- ARTICLE:
╔══

But as Japan’s nuclear safety regulator prepares to rule on whether the first of the country’s 48 idled reactors is ready to be come back online, the post-Fukushima debate about how safe is safe enough has turned to a final risk: volcanoes.
The Nuclear Regulation Authority (NRA) has already said the chance of volcanic activity during the lifespan of Kyushu Electric Power’s nuclear plant at Sendai was negligible, suggesting it will give it the green light. The plant, some 1,000 km (600 miles) south of Tokyo, lies in a region of active volcanic sites.
Critics, including some scientists who were consulted by the NRA, say that shows regulators are turning a blind eye to the kind of unlikely but potentially devastating chain of events that pushed the Fukushima Daiichi plant into a triple meltdown in 2011 when a tsunami crashed into the facility.
The debate has played out in several months of public hearings in Tokyo by the NRA and could weigh on the last hurdle for restarting nuclear plants – the opinion of local residents – at a time when the costs of keeping reactors shut are mounting……..

╚══

- JOBS:
1. List every number written in numerals in the excerpt on volcanic risk to Japan's reactors.
2. Reproduce, word for word, the stretch of the volcanic-risk excerpt from "The Nuclear Regulation" through "into the facility.".
The material that comes next is separate from the excerpt above.

- DATA BLOCK:
╔══

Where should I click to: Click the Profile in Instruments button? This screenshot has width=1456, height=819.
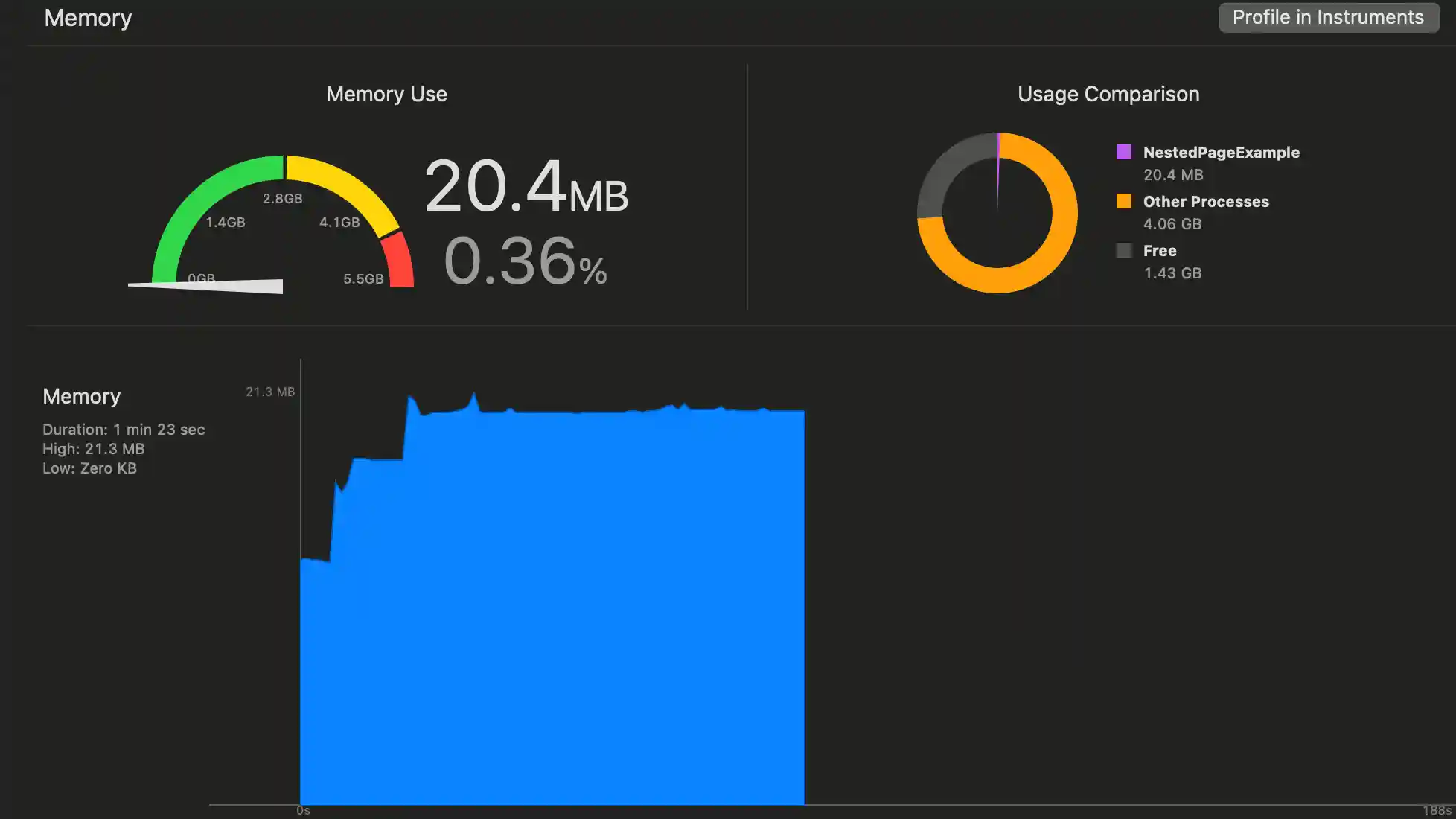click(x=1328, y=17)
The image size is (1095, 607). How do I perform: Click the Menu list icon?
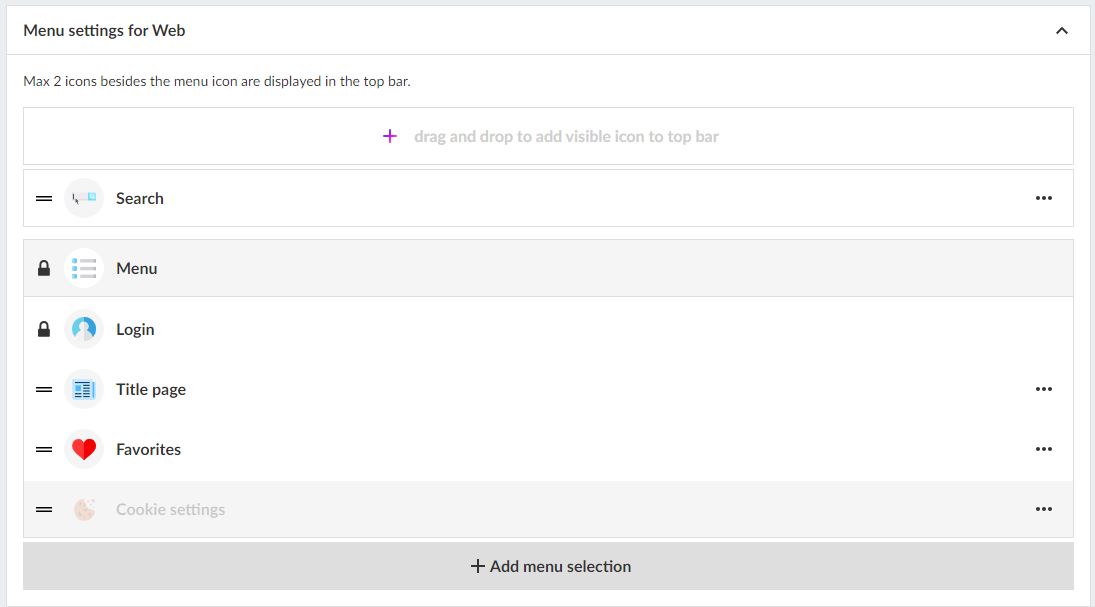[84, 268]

╚══

- ANSWER LIST:
1. 48, 1,000, 600, 2011

2.
The Nuclear Regulation Authority (NRA) has already said the chance of volcanic activity during the lifespan of Kyushu Electric Power’s nuclear plant at Sendai was negligible, suggesting it will give it the green light. The plant, some 1,000 km (600 miles) south of Tokyo, lies in a region of active volcanic sites.
Critics, including some scientists who were consulted by the NRA, say that shows regulators are turning a blind eye to the kind of unlikely but potentially devastating chain of events that pushed the Fukushima Daiichi plant into a triple meltdown in 2011 when a tsunami crashed into the facility.